» **Questions on the material**:
(a) In the interview passage on finding one's voice, output the stretch from "If a woman is" through "don’t serve us.", word for word.
(b) Pick up the interview passage on finding one's voice right after its last sentence and carry it forward.

Because the folks who SHOW UP when they show up, with their wholeness and spirit and mischief intact, shape our world.
If a woman is looking to become more vocal in her community, say in speaking confidently at the local school board meeting, what tips do you have for her?
Download the audiobook of Permission to Speak and let it play on you. I’ve been told the intro alone has cracked so many folks open. We just don’t normally have the space to think about our relationship to our voice – to being seen and heard as we are – and we need it. A soft, shame-free spot to consider what stories we’re holding onto about how people are supposed to sound, about how we’re doing it wrong… and to release the ones that don’t serve us.

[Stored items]

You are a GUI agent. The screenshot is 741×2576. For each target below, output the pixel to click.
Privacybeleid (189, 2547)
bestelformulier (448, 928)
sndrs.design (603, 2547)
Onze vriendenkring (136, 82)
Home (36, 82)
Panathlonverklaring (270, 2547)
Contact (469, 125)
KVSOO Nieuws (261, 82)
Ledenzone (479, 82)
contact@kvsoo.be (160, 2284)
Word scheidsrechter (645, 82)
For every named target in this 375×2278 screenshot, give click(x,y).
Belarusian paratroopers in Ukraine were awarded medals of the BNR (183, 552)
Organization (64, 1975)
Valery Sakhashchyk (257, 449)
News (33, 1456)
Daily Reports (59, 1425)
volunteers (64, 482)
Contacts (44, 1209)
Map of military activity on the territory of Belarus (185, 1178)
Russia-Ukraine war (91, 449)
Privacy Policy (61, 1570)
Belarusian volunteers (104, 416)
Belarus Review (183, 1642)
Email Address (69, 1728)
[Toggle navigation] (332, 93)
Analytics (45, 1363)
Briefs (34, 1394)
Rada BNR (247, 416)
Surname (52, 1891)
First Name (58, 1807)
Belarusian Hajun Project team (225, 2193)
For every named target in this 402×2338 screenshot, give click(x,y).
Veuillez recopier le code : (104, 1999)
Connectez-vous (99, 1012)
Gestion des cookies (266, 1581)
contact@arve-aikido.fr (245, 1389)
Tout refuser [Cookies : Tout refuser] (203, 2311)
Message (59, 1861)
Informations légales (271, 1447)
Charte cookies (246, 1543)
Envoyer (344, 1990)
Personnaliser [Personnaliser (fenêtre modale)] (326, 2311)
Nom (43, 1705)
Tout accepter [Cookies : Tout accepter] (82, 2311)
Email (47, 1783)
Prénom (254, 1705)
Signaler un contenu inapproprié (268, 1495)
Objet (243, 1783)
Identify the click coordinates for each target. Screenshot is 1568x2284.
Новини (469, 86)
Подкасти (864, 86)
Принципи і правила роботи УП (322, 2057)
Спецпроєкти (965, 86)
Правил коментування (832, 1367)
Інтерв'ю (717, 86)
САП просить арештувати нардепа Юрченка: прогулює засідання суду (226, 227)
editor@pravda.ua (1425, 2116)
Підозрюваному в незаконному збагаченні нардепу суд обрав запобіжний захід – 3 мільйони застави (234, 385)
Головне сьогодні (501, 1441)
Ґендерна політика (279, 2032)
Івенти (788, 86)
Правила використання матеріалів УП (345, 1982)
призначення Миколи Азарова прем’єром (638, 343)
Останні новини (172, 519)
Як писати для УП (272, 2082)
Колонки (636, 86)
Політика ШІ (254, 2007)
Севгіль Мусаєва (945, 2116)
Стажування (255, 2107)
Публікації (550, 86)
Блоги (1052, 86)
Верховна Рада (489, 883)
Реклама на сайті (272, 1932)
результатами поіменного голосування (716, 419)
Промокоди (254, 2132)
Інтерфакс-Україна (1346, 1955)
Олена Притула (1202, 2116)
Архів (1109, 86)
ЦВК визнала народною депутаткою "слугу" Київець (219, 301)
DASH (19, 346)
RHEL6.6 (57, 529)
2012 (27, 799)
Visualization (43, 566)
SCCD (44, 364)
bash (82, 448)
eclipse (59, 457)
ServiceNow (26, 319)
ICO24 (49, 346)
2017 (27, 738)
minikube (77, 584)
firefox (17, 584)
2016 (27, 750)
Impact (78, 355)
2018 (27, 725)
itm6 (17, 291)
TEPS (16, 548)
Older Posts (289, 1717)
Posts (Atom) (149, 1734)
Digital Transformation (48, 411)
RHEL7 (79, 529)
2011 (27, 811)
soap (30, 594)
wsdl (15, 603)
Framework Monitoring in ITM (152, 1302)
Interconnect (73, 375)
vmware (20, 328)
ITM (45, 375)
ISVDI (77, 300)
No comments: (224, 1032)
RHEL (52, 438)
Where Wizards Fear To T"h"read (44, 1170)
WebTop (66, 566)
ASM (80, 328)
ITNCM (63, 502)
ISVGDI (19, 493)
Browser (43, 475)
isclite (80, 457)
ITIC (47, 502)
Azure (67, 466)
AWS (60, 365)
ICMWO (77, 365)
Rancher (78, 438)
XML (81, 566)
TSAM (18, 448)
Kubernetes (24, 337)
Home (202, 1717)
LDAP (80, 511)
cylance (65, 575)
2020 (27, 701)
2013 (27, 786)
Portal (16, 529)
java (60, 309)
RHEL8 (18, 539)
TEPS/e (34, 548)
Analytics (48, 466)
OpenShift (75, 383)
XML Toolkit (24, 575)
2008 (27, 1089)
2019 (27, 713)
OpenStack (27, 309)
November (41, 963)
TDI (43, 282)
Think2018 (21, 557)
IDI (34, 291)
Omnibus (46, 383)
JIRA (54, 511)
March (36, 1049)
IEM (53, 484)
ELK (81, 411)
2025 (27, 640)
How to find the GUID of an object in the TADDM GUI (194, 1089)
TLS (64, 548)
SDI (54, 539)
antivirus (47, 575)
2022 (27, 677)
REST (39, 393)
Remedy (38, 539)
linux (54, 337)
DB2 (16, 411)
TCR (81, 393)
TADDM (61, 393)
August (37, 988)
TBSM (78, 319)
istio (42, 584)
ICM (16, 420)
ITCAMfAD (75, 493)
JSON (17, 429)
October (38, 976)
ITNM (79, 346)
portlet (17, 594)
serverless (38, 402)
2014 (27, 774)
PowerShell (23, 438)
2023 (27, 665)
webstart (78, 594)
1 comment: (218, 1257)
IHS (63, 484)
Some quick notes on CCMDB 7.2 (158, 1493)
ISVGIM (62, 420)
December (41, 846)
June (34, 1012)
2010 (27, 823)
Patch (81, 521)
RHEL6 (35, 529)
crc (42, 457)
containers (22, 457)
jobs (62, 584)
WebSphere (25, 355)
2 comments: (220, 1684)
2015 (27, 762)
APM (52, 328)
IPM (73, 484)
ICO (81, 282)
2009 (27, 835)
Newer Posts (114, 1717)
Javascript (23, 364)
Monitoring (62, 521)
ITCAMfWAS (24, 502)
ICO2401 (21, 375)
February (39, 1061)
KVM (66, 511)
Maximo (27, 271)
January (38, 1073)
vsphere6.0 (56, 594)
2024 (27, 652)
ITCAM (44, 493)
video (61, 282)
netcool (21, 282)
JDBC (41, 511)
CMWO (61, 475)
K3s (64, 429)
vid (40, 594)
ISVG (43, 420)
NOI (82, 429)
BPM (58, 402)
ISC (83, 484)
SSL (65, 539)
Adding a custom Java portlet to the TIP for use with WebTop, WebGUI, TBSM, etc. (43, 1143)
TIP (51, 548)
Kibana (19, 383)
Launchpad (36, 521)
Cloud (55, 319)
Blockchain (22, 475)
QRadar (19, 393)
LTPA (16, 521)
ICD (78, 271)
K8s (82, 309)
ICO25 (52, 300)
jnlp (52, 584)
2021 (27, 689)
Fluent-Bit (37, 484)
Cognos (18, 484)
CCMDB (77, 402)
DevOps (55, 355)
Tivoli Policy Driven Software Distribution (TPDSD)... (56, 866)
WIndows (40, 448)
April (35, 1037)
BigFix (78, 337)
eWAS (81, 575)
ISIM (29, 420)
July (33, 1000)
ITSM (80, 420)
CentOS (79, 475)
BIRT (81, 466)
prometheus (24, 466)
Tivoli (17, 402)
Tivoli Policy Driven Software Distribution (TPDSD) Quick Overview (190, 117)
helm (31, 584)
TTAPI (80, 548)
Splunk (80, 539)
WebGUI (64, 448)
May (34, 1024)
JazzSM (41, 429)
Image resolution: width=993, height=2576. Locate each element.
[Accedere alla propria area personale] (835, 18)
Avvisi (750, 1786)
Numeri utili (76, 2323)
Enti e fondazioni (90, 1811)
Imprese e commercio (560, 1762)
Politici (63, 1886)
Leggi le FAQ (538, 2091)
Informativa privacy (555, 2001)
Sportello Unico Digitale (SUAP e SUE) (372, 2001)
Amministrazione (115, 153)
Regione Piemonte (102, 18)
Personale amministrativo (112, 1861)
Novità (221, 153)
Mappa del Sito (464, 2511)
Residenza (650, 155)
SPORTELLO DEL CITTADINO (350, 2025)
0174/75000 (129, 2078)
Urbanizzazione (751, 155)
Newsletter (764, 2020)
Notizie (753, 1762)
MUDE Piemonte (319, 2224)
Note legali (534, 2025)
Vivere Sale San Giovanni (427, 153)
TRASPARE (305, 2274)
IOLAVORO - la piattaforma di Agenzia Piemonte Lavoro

» **Your written answers**:
(a)
If a woman is looking to become more vocal in her community, say in speaking confidently at the local school board meeting, what tips do you have for her?
Download the audiobook of Permission to Speak and let it play on you. I’ve been told the intro alone has cracked so many folks open. We just don’t normally have the space to think about our relationship to our voice – to being seen and heard as we are – and we need it. A soft, shame-free spot to consider what stories we’re holding onto about how people are supposed to sound, about how we’re doing it wrong… and to release the ones that don’t serve us.

(b)
Super practical tip: warm up to show up. Move your body, twist your spine, stretch out the tight spots, wiggle it out, get down to Cowboy Carter, get your breath going, make some silly sounds in private, and call to mind a juicy memory of a time someone really saw you. Maybe it was a hug or a text or a voicemail or something you heard through the grapevine that made you smile, that what you said mattered to someone or that what you made, made a difference. Breathe that memory in with your whole body and allow it to remind you of your badassery. Psychologists call this “priming for power” and it’s so much more useful than the worst-case-scenario-izing we might do otherwise just before a high-stakes moment.
I like the reminder that it’s up to us whether we call to mind thoughts that make us feel small or thoughts that make us feel big. The first is easier—‘cuz brains and evolution. But the second is a full-blown revolution inside your own mind.
Collecting kind memories and then recalling them on purpose is the sort of tiny radical act that can change a life. Likely, many.
What about in written form - if a woman wants to write to her local officials, how can she be sure that she is getting her point across?
I interviewed Sarah Hurwitz for my book – she was Michelle Obama’s speechwriter all 8 years in the White House – and I asked how the two of them would figure out what Michelle was going to say to any given group. She told me, begin by asking yourself: what is the truest thing I can say here?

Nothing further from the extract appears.